Marie Ponsot: First Loves

Marie Ponsot author photo

Thanks to lullabies, prayers, and Mother Goose, I had this much by heart before I could talk: Words say that people are present. And some words come together to make a place. It takes shape in the little stillness it causes to surround it, pleasing both speaker and listener. The first stanza that I knew to be a poem, I can still hear in my grandmother's voice:

Sunset and evening star
And one clear call for me,
And may there be no moaning at the bar
When I put out to sea.

She'd say it--maybe just the first line, as the rest hung in mind--with her face lit, turned to a radiant, fading sunset. What a word, "evening." I was read to, long after I could read. Bedtime meant Poems for Children; I'd ask for a long one, to stretch the time. Then mother would shut the book, pause in the lit hall, and recite, "I wandered lonely as a cloud / That floats on high o'er fields and hills...." for me to hum myself to sleep with, years before I noticed its content.
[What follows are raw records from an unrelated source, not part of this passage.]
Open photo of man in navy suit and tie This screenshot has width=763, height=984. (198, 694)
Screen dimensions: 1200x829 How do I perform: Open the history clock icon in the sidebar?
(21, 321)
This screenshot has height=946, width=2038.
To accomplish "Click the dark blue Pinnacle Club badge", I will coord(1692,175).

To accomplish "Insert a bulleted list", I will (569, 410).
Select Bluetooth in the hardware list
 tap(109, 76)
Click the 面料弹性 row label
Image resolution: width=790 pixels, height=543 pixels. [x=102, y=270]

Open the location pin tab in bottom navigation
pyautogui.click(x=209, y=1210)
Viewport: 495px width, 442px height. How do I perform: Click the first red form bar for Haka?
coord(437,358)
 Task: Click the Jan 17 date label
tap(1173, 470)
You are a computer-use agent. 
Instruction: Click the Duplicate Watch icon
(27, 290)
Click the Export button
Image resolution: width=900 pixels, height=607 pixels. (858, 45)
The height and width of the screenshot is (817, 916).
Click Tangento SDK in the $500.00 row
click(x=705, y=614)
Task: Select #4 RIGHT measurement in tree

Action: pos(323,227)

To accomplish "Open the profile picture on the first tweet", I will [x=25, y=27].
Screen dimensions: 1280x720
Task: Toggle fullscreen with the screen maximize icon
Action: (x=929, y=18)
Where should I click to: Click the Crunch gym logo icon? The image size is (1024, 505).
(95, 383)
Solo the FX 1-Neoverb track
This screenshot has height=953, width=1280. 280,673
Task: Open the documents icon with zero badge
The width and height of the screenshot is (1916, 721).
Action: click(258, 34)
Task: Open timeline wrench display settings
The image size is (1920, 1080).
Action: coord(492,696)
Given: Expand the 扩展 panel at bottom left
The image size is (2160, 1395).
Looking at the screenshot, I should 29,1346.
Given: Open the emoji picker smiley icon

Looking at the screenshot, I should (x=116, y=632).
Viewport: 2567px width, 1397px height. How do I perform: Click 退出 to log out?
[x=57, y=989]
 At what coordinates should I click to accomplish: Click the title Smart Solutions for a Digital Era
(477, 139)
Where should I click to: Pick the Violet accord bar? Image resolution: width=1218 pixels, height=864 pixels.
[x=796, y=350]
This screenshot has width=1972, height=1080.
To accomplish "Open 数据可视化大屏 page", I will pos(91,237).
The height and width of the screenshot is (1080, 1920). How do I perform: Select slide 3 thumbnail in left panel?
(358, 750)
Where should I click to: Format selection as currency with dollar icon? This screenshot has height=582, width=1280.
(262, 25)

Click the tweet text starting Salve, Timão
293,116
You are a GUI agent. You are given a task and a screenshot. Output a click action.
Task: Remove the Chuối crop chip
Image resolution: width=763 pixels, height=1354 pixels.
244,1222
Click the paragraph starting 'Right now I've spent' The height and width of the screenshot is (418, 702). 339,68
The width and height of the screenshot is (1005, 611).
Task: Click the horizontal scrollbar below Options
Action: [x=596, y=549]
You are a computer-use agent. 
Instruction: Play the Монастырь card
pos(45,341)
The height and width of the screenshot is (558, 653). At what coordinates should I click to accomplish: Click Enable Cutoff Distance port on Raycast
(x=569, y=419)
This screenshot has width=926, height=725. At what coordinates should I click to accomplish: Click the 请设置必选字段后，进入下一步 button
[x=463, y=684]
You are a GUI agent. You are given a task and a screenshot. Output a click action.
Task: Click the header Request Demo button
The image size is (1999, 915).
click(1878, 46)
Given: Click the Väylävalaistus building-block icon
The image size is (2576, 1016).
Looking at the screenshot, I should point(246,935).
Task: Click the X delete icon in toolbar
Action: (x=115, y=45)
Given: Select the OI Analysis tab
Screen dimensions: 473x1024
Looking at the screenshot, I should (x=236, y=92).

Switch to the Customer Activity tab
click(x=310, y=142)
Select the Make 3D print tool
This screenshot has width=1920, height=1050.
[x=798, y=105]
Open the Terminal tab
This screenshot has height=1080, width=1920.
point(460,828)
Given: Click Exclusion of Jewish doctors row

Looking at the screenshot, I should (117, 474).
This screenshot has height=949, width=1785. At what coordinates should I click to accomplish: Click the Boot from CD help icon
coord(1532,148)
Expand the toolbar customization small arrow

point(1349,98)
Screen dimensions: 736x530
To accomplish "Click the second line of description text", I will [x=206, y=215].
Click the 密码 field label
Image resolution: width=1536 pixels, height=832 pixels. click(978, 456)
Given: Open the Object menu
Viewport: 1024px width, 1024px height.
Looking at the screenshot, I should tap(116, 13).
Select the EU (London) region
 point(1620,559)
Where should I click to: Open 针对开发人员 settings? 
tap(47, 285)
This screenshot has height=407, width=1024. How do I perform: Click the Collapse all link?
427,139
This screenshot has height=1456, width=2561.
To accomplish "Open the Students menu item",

Mother's poems murmured. Not so my father's. I imitated his laughing rendition of "The Raven" in a fake-scary voice, as I joined in on the Nevermores. I relished the suspense, not of its story but of its sound. What a sound, Nevermore.

The first book I bought on my own--with saved lunch money--was H. D.'s Sea Garden. "It's out of print," said the Brentano's man. "Try the Holliday Book Shop." Fifteen, very shy, I hated to climb its tall red-carpeted stairs and face its elegant strangers. But I did. They had it. It cost five dollars. I took it home in subway bliss. H. D.'s sound was perfect, each syllable a step or gesture. It made other free verse (then the dominant convention) seem thick-eared: "bound round the ankles / with myrrh / with violets / and with half-opened myrrh..." Half-opened-yes. Bliss.

Next I bought Muriel Rukeyser's Theory of Flight. Its thrilling vigor set me scribbling in echo of her sharp American urgency, envying her knowledge of labor unions and real life.

How grateful I am for this chance to re-visit that early, unconsidered joy. I see I've explained nothing, and left out some of the best (the Odyssey, Baudelaire, Shakespeare, Gawain, Aucassin, more) of a long, dense, undifferentiated dream. I read and read and wrote and never thought, "I'm reading; I'm writing." I loved, unmediated, the imagining voice of poets (taking the outside in and the inside out, fusing the two given worlds) a voice I heard as the power to desire true free speech.